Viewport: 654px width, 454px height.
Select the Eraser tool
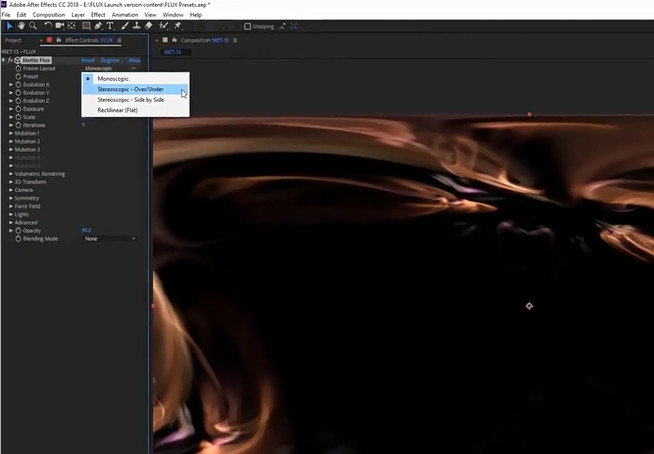click(149, 26)
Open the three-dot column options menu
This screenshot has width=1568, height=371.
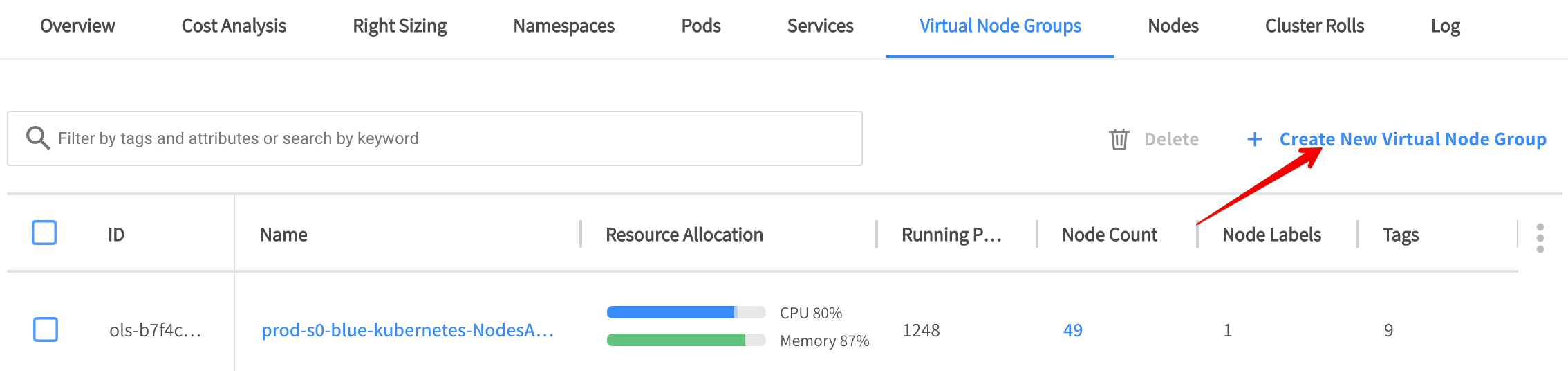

Directions. Copy the rows word for word, from the line containing "Open the three-dot column options menu" through the end of the rows, both ends included. Leave the pictures out of your copy.

Exercise response.
Open the three-dot column options menu
This screenshot has width=1568, height=371.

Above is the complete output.